Aforce de croiser les regards, parfois, ça louche. A fortiori si le film, coréalisé par deux João portugais (Pedro Rodrigues et Rui Guerra da Mata), s'intitule la Dernière Fois que j'ai vu Macao. Or, si le film est consubstantiellement atteint d'un strabisme, il est plutôt divergent que convergent. Louche en effet, mais au sens incertain du terme.
João Pedro Rodrigues n’avait jamais été à Macao, ancienne colonie portugaise rétrocédée à la Chine en 1999. João Rui Guerra da Mata y a passé une partie de sa prime enfance dans les bagages d’un père militaire. Les souvenirs de l’un deviennent les imaginations de l’autre, sans que le point de vue du vécu (j’y étais) ne l’emporte sur celui de la fiction (j’en ai rêvé).
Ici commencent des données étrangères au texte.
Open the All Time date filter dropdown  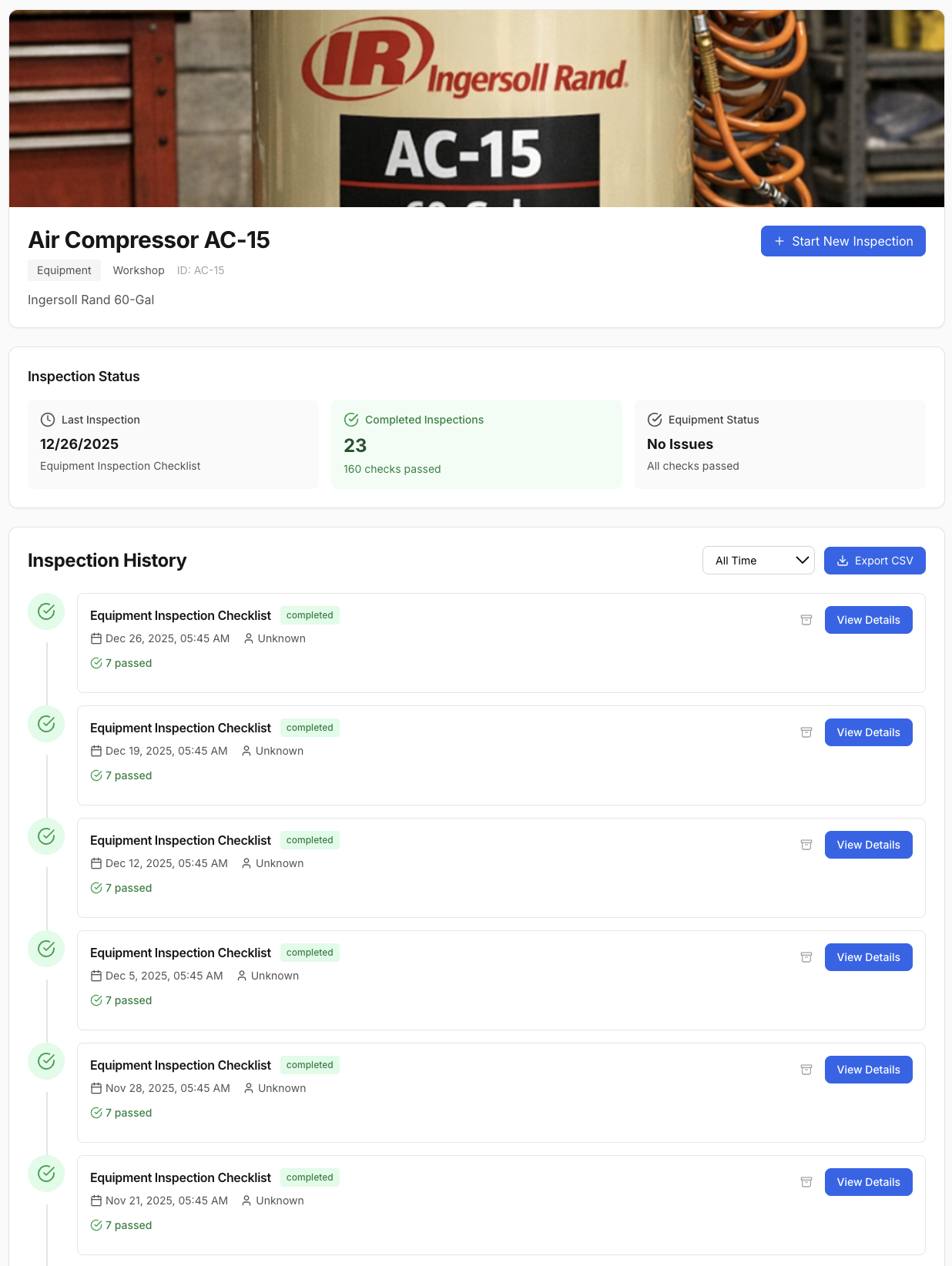(758, 560)
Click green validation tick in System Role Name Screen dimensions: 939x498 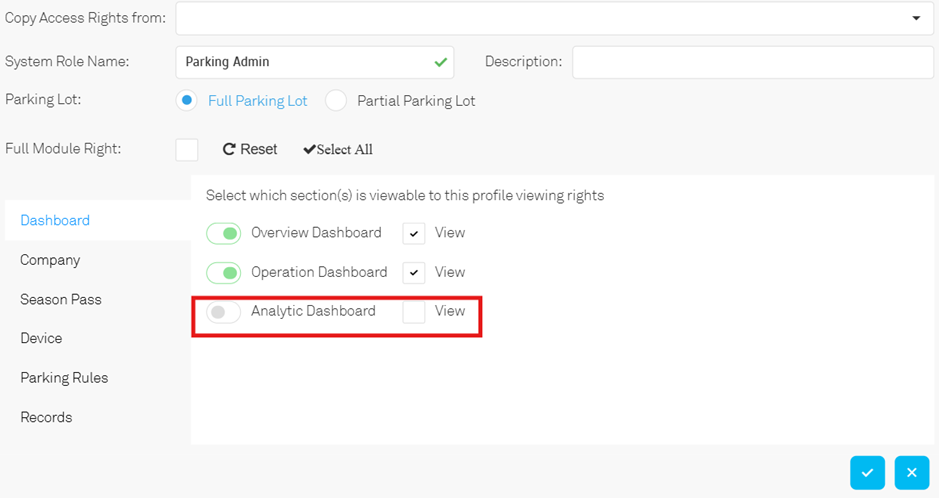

Le prétexte du voyage de retour est une fantaisie policière : Guerra da Mata reçoit à Lisbonne un mail en forme de SOS expédié par Candy, une vieille amie exilée à Macao où, d'après ses propres mots, «il se passe des choses effrayantes». Ce n'est pas Guerra da Mata en personne qui débarque un jour de brouillard dans le port de Macao, mais sa voix, qui restera off, comme piégée dans les limbes du film, tandis que les corps des principaux protagonistes (Candy et ses tourmenteurs) sont eux aussi des fantômes dont n'est visible que la fuite (un tueur vient de partir) ou l'évaporation (une femme disparaît). N'est vraiment vivant qu'un manuel de zoologie fantasque où un tigre le dispute à des meutes de chiens errants.